Sebagai pelajar, kita mesti punya adab yang baik, tutur kata yang
lembut, sopan santun terhadap guru, bahkan kepada anak serta keturunannya. Hal
pertama yang mesti dilakukan oleh seorang pelajar atau murid adalah
mendahulukan membersihkan diri dari buruknya akhlak. Hal ini didasarkan pada
hadis Nabi Muhammad saw., buniya al-dinu ‘ala al-nadzafah, agama
didirikan di atas kebersihan.
Kebersihan di sini bukan sekadar kebersihan lahir yang dapat
terlihat oleh mata. Namun yang lebih penting dari itu adalah kebersihan hati.

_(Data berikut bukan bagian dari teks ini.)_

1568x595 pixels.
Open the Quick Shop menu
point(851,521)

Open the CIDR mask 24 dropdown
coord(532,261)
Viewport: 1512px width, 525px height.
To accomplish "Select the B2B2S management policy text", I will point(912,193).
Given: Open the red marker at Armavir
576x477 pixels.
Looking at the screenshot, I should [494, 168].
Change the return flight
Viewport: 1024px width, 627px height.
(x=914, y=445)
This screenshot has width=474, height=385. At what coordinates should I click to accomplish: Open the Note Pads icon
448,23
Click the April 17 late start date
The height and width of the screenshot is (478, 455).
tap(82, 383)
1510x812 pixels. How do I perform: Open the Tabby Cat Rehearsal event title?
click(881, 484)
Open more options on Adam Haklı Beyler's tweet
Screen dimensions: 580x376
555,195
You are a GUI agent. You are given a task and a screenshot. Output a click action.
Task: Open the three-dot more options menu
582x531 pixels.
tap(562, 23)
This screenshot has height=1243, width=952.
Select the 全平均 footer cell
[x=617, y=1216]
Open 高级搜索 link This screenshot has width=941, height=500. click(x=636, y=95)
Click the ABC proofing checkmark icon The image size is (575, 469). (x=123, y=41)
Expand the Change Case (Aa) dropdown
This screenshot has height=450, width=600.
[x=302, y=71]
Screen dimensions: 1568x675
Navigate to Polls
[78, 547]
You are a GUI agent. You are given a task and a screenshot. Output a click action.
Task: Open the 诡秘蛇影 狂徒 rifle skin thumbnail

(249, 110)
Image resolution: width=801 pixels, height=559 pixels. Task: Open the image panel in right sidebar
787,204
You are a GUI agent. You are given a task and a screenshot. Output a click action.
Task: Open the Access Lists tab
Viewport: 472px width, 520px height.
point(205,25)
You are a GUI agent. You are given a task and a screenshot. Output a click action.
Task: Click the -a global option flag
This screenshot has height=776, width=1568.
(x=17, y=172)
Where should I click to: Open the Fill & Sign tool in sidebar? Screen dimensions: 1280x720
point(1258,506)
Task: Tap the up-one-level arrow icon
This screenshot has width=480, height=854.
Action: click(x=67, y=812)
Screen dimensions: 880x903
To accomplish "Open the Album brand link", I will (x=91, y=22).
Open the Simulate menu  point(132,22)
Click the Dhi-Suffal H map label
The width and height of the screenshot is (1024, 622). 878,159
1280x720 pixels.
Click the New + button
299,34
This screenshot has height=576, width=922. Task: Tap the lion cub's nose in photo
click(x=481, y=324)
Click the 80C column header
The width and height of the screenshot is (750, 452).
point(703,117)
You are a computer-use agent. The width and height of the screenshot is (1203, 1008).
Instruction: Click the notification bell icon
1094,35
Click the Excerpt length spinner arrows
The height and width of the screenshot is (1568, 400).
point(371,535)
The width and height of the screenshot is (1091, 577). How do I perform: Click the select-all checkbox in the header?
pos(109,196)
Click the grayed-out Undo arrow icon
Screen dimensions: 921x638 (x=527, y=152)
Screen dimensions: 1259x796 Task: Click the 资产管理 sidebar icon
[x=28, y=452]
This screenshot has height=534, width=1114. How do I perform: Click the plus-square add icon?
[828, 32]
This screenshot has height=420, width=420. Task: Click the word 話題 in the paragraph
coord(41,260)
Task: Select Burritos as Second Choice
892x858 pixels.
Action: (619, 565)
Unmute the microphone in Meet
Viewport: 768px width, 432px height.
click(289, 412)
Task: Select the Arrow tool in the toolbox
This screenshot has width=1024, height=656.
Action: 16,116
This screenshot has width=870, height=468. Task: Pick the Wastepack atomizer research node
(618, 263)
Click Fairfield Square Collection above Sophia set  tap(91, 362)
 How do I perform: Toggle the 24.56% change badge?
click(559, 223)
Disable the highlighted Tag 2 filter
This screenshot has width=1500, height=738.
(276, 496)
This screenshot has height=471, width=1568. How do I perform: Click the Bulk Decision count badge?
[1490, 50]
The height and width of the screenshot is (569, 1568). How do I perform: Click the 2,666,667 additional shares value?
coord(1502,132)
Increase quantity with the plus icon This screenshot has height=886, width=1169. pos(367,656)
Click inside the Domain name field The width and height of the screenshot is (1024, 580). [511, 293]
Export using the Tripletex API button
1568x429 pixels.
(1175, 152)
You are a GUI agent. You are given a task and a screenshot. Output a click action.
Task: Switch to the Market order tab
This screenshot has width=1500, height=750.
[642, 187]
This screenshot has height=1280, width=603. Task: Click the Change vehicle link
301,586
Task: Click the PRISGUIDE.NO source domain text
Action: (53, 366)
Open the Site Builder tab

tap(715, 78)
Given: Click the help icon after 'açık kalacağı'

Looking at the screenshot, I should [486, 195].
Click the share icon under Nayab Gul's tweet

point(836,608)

Hal ini erat kaitannya dengan firman Allah swt. dalam surat al-Taubah ayat 28, innama
al-musyrikuna najasun, orang-orang musyrik itu najis.
Najisnya orang musyrik tentu tidak mesti terdapat pada pakaiannya.
Mungkin pakaian yang mereka kenakan sangat baik kualitasnya dilengkapi dengan
pewangi yang harum. Kenajisan mereka terletak pada hatinya. Selagi hatinya tidak
bersih dari kotoran-kotoran, selama itu pula ilmu yang diterima tidak
bermanfaat dan tidak mendapatkan cahaya keilmuannya.
Kita tidak boleh punya prasangka negatif terhadap guru sebagai
pengajar kita. Terlebih berlaku tidak baik terhadapnya, meskipun hanya mencibir
di belakang. Tindakan demikian dapat menolak cahaya ilmu masuk ke dalam hati
kita. Sementara itu, Ibnu Mas’ud pernah berkata, bahwa ilmu itu bukanlah sebab
banyaknya pengetahuan, tetapi ilmu adalah cahaya yang masuk ke dalam hati.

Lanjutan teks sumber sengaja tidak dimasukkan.